A good many different climates had tanned and dried his skin. He had kept his hair, and whether by luck or good management, it was not very grey. It wasn’t dyed either. No hairdresser would have made himself responsible for its odd dried-grass appearance. His eyes behind the sparkle were hazel. For the rest, there wasn’t a great deal of him. He had dropped an inch from his original five-foot-six. Arms and legs had a frail, spidery look. He wore the sort of old clothes which only a tramp or a millionaire would be seen dead in. He wasn’t quite a millionaire, but he was getting on that way, and he was seeing his solicitor, Mr. John Taylor, about the disposition of his property. Not that he intended to die-by no means-but having managed to enjoy a great many different things in the course of his seventy years, he now intended to amuse himself with the always fascinating possibilities of will-making with a difference.

Mr. Taylor, who had known him for some forty-five years, knew better than to try and thwart this latest of many preoccupations. Sometimes he said, “Certainly,” sometimes he said, “I should advise you to think that over carefully,” and sometimes he didn’t say anything at all. When this happened, Jacob Taverner chuckled secretly and the malice in his eyes grew brighter. Silence meant disapproval, and when John Taylor disapproved of him he felt that he had scored, because John Taylor represented middle-class respectability, and when it was possible to give middle-class respectability a brief electric jolt he always enjoyed doing it.

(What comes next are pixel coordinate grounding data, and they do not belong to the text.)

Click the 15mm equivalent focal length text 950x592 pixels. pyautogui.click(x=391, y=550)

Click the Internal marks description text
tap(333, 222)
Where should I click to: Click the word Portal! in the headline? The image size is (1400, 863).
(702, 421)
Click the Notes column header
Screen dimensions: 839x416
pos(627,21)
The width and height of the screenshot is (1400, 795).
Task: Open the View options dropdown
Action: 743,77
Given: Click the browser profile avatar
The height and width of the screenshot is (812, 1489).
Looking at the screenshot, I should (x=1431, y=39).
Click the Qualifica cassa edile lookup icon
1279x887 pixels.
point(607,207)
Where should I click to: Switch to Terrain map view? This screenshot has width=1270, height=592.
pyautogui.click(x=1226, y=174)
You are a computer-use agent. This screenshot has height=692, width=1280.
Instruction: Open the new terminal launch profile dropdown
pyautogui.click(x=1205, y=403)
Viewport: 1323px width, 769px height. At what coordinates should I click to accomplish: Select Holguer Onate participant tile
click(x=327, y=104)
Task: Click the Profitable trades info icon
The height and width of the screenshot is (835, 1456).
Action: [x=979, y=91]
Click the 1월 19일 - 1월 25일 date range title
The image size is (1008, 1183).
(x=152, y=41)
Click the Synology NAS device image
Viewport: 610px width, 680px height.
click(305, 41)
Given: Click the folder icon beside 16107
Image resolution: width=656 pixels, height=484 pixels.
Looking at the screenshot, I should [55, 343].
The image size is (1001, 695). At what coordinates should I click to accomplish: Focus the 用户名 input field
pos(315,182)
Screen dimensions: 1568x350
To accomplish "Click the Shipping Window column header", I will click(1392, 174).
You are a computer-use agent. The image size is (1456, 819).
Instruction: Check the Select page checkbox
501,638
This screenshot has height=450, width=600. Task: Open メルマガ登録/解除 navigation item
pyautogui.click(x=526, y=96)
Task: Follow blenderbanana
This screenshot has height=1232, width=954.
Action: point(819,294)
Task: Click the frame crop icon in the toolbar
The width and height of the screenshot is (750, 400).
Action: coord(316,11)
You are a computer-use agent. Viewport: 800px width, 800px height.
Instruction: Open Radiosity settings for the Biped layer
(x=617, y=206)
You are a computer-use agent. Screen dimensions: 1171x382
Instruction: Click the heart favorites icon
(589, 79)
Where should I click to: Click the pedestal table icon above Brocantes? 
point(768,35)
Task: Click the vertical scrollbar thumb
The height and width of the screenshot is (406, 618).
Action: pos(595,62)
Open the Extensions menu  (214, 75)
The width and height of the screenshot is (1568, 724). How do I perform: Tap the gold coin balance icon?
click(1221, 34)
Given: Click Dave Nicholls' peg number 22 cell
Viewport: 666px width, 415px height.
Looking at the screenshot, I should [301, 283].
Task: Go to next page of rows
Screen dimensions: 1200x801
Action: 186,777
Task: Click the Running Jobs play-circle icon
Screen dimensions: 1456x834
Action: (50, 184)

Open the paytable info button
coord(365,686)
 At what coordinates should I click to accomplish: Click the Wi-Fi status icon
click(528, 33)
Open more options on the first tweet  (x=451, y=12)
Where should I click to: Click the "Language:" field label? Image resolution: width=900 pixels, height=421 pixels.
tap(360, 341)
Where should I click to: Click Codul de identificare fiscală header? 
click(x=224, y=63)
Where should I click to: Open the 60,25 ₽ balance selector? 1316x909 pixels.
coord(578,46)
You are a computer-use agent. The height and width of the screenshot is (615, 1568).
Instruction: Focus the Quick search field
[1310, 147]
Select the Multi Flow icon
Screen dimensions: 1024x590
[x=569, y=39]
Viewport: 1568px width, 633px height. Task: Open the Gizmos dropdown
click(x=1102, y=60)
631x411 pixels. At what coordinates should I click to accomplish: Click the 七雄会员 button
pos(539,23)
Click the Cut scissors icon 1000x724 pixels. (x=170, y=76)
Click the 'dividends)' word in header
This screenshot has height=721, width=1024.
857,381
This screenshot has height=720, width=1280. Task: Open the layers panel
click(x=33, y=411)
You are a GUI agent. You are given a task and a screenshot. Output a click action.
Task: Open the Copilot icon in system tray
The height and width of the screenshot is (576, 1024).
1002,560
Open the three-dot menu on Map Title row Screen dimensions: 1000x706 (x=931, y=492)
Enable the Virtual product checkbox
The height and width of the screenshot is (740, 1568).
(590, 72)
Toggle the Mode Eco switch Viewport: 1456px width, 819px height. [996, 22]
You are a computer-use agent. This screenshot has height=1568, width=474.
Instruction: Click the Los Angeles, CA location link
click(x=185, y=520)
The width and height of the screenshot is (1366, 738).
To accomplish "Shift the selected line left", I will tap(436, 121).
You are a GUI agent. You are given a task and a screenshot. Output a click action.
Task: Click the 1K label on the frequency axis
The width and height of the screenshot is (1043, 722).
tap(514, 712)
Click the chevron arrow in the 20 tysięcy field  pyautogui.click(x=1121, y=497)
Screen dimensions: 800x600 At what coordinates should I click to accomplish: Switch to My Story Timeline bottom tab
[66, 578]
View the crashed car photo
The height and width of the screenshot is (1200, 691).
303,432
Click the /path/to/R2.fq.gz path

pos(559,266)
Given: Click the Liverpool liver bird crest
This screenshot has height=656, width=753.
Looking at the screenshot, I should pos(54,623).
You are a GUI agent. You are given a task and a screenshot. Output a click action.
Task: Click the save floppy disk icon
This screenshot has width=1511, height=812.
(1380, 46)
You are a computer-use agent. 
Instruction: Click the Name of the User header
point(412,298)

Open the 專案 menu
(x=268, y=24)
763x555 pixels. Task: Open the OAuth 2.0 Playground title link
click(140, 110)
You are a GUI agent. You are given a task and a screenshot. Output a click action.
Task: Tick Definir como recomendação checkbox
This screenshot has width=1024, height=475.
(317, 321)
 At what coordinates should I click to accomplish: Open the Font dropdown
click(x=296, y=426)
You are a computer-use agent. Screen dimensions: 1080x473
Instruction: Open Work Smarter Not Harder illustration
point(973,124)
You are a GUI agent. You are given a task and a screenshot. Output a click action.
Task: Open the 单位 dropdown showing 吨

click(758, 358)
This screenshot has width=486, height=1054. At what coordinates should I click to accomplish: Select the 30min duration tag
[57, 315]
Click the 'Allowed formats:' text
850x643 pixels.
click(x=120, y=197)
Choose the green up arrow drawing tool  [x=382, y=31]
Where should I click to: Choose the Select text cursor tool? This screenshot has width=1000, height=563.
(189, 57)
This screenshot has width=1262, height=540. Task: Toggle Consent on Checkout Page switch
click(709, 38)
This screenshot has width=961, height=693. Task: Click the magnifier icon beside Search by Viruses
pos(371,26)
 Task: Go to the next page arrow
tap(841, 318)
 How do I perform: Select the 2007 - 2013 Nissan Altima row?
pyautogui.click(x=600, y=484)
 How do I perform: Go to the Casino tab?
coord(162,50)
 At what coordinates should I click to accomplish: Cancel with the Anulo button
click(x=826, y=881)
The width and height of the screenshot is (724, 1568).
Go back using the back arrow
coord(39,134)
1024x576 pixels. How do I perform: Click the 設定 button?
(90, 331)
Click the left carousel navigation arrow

They sat with the office table between them and John Taylor wrote. A pleasantly rounded little man with everything very neat about him, including a head very shiny and bald with a tidy little fringe of iron-grey hair at the back.

Jacob Taverner sat back in his chair with his thumbs in his waistcoat pockets and laughed.

“Do you know, I had fifty answers to my advertisement. Fifty!” He gave a sort of crow. “A lot of dishonest people in the world, aren’t there?”